I change root into the new system:

arch-chroot /mnt

Next, I first change the root password using the command:

passwd

Localization

I set the timezone for Germany (CET⁸) and sync the hardware clock:

ln -sf /usr/share/zoneinfo/Europe/Berlin /etc/localtime
hwclock --systohc

For the locale, I uncomment the line de_DE.UTF-8 UTF-8 and en_US.UTF-8 UTF-8 in the /etc/locale.gen file and run:

locale-gen

I create the file /etc/locale.conf to set the system locale accordingly and make the console keyboard layout persistent via a /etc/vconsole.conf file:

echo "LANG=de_DE.UTF-8" > /etc/locale.conf
echo "KEYMAP=de-latin1" > /etc/vconsole.conf

Initramfs configuration

I edit /etc/mkinitcpio.conf inserting encrypt, lvm2, and resume (for suspend and hibernate) into the HOOKS variable to match the following order:

HOOKS=(base udev autodetect microcode modconf kms keyboard keymap consolefont modconf block encrypt lvm2 resume filesystems fsck)

Afterwards a manual generatation of the image is necessary:

mkinitcpio -P

Systemd-boot installation

I use bootctl with the /boot partition to install the UEFI boot manager Systemd-boot:

bootctl --path=/boot install

I create a loader configuration at /boot/loader/loader.conf containing:

default linux
timeout 0
editor  no

I create the loader file /boot/loader/entries/linux.conf containing:

title   Linux
linux   /vmlinuz-linux
initrd  /initramfs-linux.img
options cryptdevice=UUID=MyUuid:lvg resume=/dev/lvg/swap root=/dev/lvg/root quiet rw

Next, I identify the UUID of the LUKS partition (TYPE=“crypto_LUKS”) created in the Encryption and LVM step by using blkid. The following command conveniently saves it to the $MyUuid variable:

MyUuid=$(blkid | grep crypto_LUKS \
| cut --delimiter=' ' --field=2 | sed 's/[^a-z0-9\\-]//g')

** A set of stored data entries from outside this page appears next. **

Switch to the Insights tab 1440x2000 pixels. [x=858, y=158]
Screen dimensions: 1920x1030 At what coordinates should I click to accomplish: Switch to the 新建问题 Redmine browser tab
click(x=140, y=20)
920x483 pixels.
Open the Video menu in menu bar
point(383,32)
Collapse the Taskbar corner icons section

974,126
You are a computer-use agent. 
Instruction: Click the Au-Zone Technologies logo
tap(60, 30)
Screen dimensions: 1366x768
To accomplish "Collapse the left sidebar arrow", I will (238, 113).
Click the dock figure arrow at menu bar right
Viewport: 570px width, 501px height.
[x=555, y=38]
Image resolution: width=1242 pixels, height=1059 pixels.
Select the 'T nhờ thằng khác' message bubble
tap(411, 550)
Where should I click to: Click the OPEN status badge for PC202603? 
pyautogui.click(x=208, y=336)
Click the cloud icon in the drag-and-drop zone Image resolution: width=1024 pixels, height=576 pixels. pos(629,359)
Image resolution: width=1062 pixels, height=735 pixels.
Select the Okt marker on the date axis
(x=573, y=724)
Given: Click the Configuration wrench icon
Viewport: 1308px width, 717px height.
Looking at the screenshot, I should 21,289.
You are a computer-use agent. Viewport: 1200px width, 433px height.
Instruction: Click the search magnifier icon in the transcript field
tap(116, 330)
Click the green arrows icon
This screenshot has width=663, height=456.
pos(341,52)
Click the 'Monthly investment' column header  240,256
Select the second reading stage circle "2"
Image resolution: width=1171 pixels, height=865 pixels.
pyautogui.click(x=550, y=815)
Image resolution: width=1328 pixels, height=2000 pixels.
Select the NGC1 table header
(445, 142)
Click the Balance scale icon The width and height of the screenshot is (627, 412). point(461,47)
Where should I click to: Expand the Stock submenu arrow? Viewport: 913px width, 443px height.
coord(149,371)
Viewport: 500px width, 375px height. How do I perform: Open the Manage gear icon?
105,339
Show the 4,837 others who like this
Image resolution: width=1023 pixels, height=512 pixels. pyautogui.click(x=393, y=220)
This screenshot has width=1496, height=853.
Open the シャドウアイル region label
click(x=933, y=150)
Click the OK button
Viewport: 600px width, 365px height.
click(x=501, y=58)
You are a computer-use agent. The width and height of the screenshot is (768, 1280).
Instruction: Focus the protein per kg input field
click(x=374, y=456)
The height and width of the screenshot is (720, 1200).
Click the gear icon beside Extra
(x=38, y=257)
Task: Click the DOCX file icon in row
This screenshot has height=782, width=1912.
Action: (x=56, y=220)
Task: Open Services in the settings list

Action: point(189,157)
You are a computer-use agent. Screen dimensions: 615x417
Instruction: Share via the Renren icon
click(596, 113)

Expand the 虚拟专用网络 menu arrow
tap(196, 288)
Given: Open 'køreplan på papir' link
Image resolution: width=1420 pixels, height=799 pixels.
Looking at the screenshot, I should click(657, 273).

I edit /boot/loader/entries/linux.conf and replace MyUuid with the $MyUUID value in the string cryptdevice=UUID=MyUUID:lvg using the following command:

sed -i "s/MyUuid/$MyUuid/" /boot/loader/entries/linux.conf

I check the boot loader entry to contain the correct UUID. Otherwise the system is unable to boot from the correct device and fall back to an emergency shell. If this happens to you, refer to Boot problems.

Networking

I set the hostname in a /etc/hostname file to arch-studio24, for example:

echo "arch-studio24" > /etc/hostname

And I complete the network configuration using Systemd-networkd and Systemd-resolvd.

For this, I retrieve and note the udev assigned names of the network interfaces using the utility:

ip link

I configure a wired adapter using DHCP by creating a new file at the location /etc/systemd/network/20-wired.network and providing the udev name (enp0s13f0u1 is used in the following example):

[Match]
Name=enp0s13f0u1

[Network]
DHCP=yes

I enable the systemd-networkd.service to activate it at system startup:

systemctl enable systemd-networkd.service

I create the Systemd-resolved configuration directory:

mkdir /etc/systemd/resolved.conf.d

I manually set a censorship-free DNS⁹ server such as dnsforge.de by creating /etc/systemd/resolved.conf.d/dns_servers.conf with the content:

[Resolve]
DNS=176.9.93.198
Domains=~.

Additionally, I setup fdns2.dismail.de via /etc/systemd/resolved.conf.d/fallback_dns.conf as fallback DNS containing:

[Resolve]
FallbackDNS=159.69.114.157

I enable systemd-resolved.service to activate it at system startup:

systemctl enable systemd-resolved.service

I backup the Glibc resolver file and use Systemd-resolved in stub mode:

cp /etc/resolv.conf /etc/resolv.conf.bkp

Next, I exit the arch-chroot (using exit or the key combination <Ctrl+d>) to create the resolv.conf symlink:

ln -sf /run/systemd/resolve/stub-resolv.conf /mnt/etc/resolv.conf

Reboot

Finally, I can unmount all partitions to ensure none of them is busy, and reboot into the installed system:

umount -R /mnt
reboot

After the reboot I can login into the new system as root user and proceed with the basic configuration of the installed system.